# Presque information site



## DaleM (Apr 5, 2004)

Thanks Mark!

Here you go guys.This is the website for Presque Isle Bay.All the information you need is right here http://www.presqueisle.org/ http://www.goerie.com/fishing

...........Mark


----------



## CHOPIQ (Apr 6, 2004)

Good job Dale. I 've been checking it regularly. You been out yet, Dale?


----------



## DaleM (Apr 5, 2004)

I'll be out Friday, Sat and maybe Sunday too. Trying to get a few things finished up for our Cols. Show we have next week, 
Presque is looking better and better everyday  We'll be there after the show for sure.


----------



## bassmastermjb (Apr 8, 2004)

This one is even better.Check it out http://www.fishusa.com/FishErie/Map9.asp ...........Mark


----------



## Reel Thing (Apr 5, 2004)

Just found this info on Hanson's bait store 
Guess its closed they retired and closed up shop

http://www.fishusa.com/Discussion2/viewthread.asp?forum=AMB_AP636824025&id=181034

ice on

geowol
George


----------



## walcat (Apr 11, 2004)

Go to www.fisherie.com ,check menue on left. Check the fisherie freezeout get together post by wormwaster. It,s a riot,bunch of guys just get together to fish and then eat. Bring a covered dish. You will enjoy yourself. Good Fishing! All this info on the discussion board.


----------



## icehuntR (Dec 18, 2005)

Hansons' is closed . BAC is it for now.Oh yeah,they were out of maggots 2 of the times last year I went there,I get their late sometimes [NOON] said they ran out. Nice prices on little cleos 1/8 oz  :B hooked the biggest perch I've ever seen in my life at PIB. Course it got free at the hole - stupid 2lb test line. thought I had finally caught a big largemouth [over 15"s], was I surpised when she rolled over on her side - an 8" wide hole never saw the head or tail - had to be 6 " - 7" TALL SEEMED TO TAKE UP THE WHOLE HOLE laying on her side. Damn she was big :B someday I'll catch her daughter !  Hogzilla I'm sharping my hooks !!!:G [HZ is no longer with us it's been too many perch years for her RIP ]


----------



## sstaz (Sep 8, 2007)

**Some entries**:

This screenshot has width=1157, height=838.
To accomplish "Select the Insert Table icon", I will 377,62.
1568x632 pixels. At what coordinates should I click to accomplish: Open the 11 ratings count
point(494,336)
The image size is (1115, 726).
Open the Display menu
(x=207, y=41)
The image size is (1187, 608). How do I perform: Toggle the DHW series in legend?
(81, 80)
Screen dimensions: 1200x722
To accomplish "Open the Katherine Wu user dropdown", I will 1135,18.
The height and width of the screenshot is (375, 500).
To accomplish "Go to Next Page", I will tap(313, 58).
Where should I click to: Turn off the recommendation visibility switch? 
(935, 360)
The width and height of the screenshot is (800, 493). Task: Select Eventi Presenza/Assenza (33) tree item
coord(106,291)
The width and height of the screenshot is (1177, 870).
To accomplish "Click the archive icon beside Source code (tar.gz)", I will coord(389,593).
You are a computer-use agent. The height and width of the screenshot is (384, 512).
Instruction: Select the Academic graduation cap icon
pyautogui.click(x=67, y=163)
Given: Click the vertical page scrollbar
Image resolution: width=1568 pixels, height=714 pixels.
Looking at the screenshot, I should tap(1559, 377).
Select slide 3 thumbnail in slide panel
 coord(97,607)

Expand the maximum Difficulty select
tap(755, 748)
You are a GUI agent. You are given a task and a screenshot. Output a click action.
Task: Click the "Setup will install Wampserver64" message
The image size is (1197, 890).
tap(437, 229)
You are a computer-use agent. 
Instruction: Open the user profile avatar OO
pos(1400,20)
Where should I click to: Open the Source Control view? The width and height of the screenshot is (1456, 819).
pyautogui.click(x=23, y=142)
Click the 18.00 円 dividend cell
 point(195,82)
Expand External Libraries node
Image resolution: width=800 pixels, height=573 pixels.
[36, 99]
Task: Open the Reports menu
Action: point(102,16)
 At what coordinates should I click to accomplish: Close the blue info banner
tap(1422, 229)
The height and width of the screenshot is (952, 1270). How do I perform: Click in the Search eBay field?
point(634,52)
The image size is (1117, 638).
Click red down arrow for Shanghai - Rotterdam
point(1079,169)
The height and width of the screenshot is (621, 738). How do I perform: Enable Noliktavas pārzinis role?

**Exercises**:
[a] According to the Presque Isle fishing thread, what happened to Hanson's bait store?
[b] Pick up the Presque Isle fishing thread where it stops and carry it further.

**The replies**:
[a] Its owners retired and closed up shop.

[b]
Thought everyone would like this link. Its at the Erie Yacht club looking out onto the bay http://webcam.erieyachtclub.org/view/index.shtml


----------



## CRAPPIE LOVER (Feb 11, 2007)

...bassmastermjb...When you go to PI where do you fish...The map link is great..Thank You...C.L.


----------



## mrphish42 (Jan 24, 2008)

Mark......I guess with this "site" started,that should just about have a foot-hold on getting the "ASYLUM" filled up......I'm sure that with the thoughts of "giant perch"/ very nice panfish/ and an occasional "steelie", dancing thru these guys heads......they are totally pushed over the edge.....As Virgil says.....Don't Be afraid of the dark..... Jon Sr.


----------



## bassmastermjb (Apr 8, 2004)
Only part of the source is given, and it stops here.